Mas, como disse o professor Timothy Graham da QUT esta semana, o sistema de notas comunitárias não é útil em situações em que as opiniões estão profundamente divididas. Demora muito. Desde então, as Notas da Comunidade foram aplicadas a muitos dos exemplos acima, mas isso aconteceu muito depois de a maioria das pessoas ter visto as postagens originais em seus feeds.
X está testando que Grok gere suas próprias notas da comunidade para verificar as postagens, mas se o exemplo de Ahmed servir de referência, isso é ainda mais preocupante.
A empresa não respondeu a perguntas sobre o que está fazendo para lidar com a desinformação postada em sua plataforma ou espalhada por seu chatbot de IA.
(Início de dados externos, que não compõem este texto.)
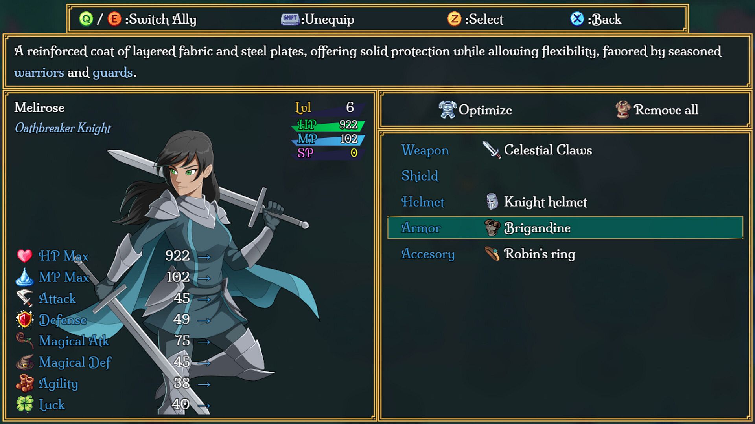Screen dimensions: 755x424
Task: Click the Robin's ring accessory icon
Action: click(x=492, y=254)
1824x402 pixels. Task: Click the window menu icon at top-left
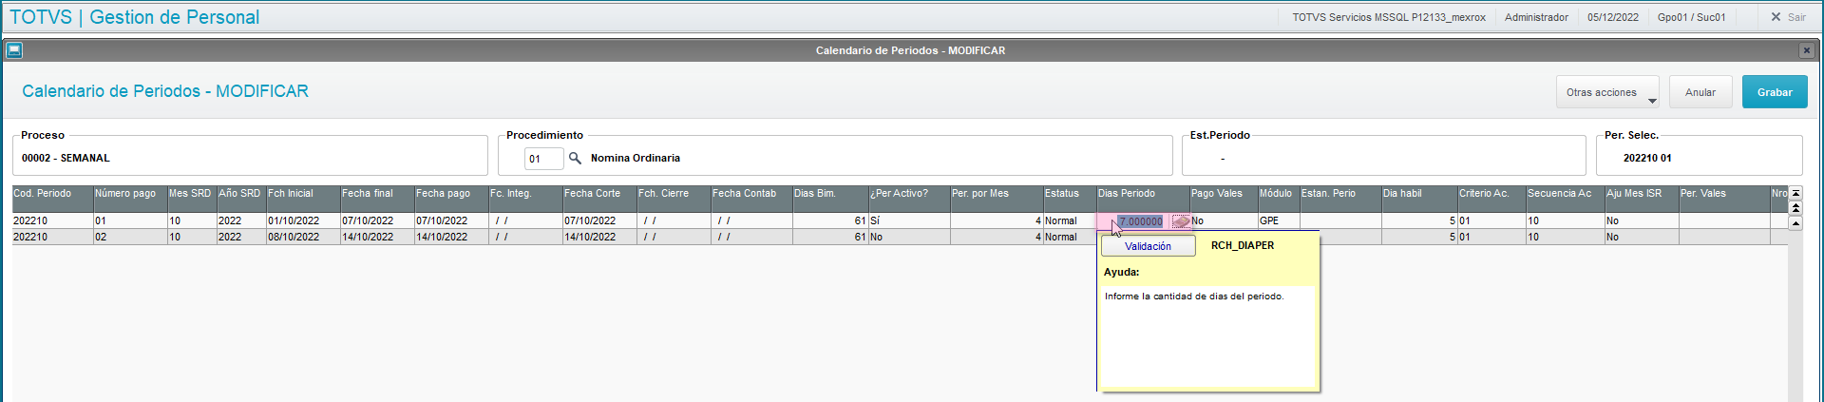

Uma graça salvadora é que muitas das falsificações ainda são facilmente detectadas… por enquanto. O falso Minns, por exemplo, tinha sotaque americano, deixando óbvio que não era ele. A postagem do ator da crise tinha muitas das características da geração não confiável de imagens de IA, como texto gerado incorretamente em uma camiseta.
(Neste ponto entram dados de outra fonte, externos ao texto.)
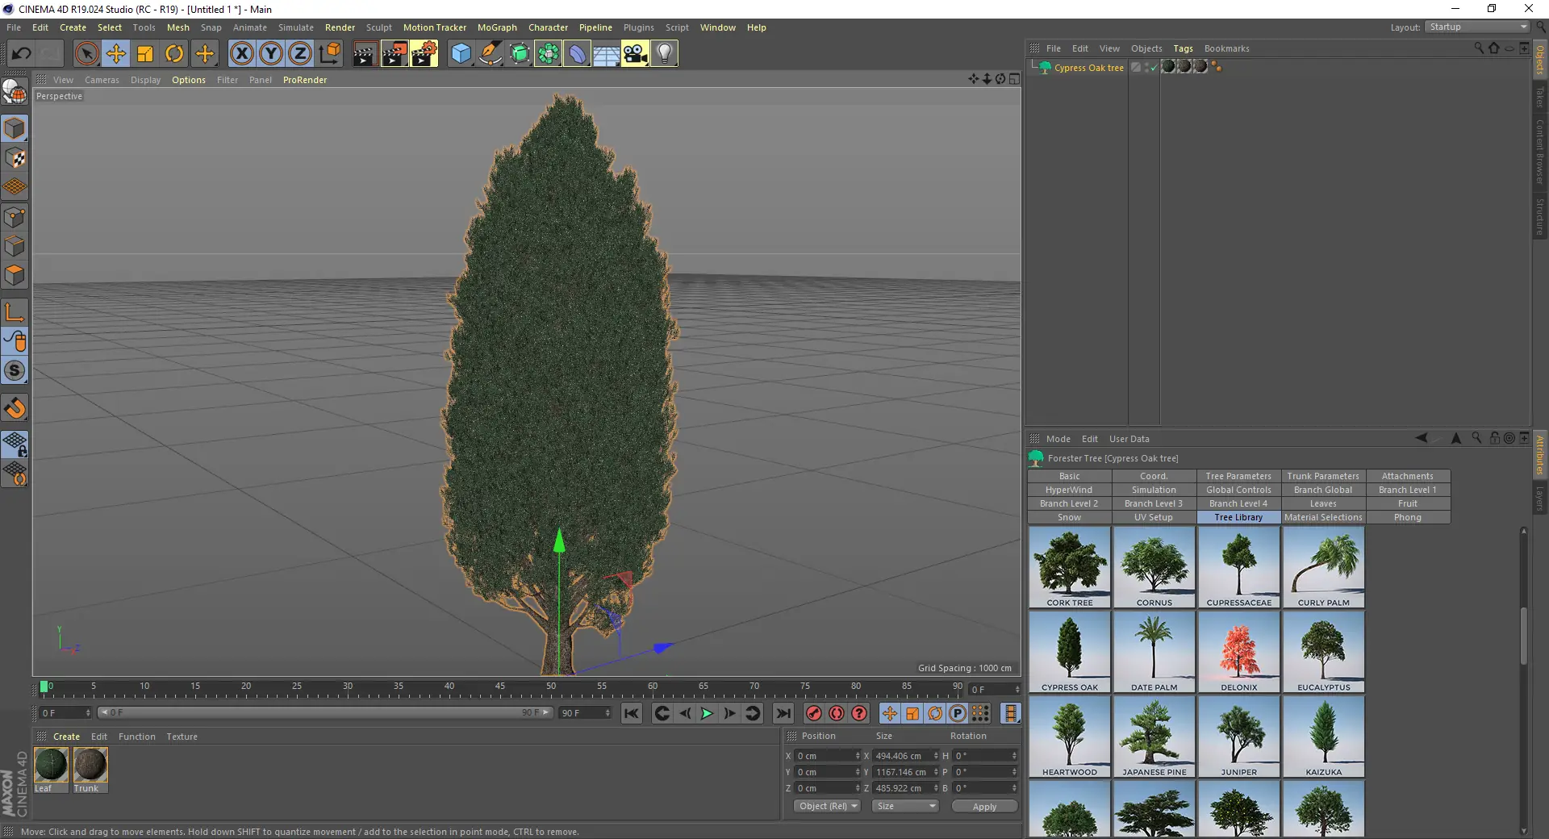
Task: Choose the Date Palm tree thumbnail
Action: [1154, 652]
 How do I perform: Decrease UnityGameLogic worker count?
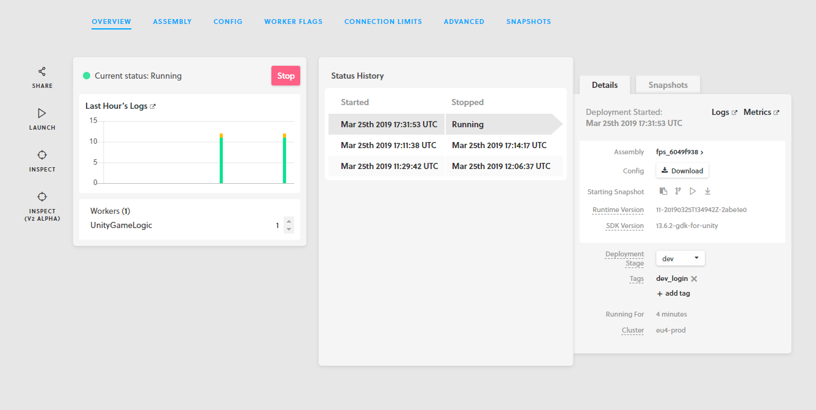coord(289,229)
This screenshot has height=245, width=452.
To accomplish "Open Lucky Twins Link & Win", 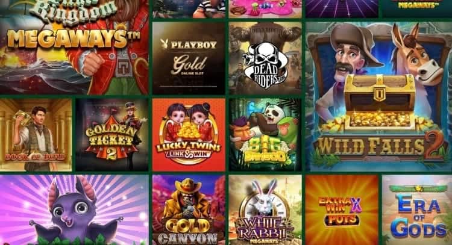I will point(189,135).
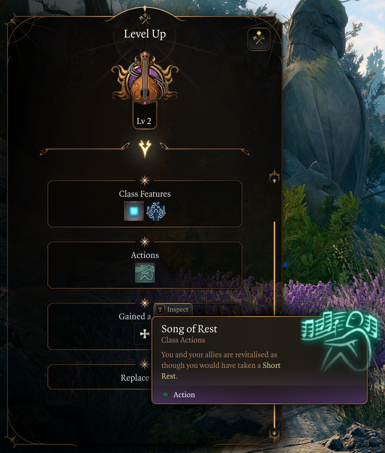The height and width of the screenshot is (453, 385).
Task: Click the crossed hammers icon above Level Up
Action: tap(145, 19)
Na maior parte, a mídia ignorou as postagens ou as criticou.
Mas à medida que os modelos de IA melhoram, isso pode mudar, tornando ainda mais difícil distinguir factos de ficção. Enquanto isso, as empresas de IA e as plataformas que hospedam o seu conteúdo parecem indiferentes a fazer qualquer coisa para evitá-lo.
Digi, o grupo industrial que representa as plataformas de mídia social na Austrália, propôs remover a exigência de abordar a desinformação de um código da indústria no início deste ano, dizendo que “a experiência recente” mostrou que “a desinformação é uma questão controversa e politicamente carregada dentro da comunidade australiana”.
É difícil ver como esta semana mudará as coisas.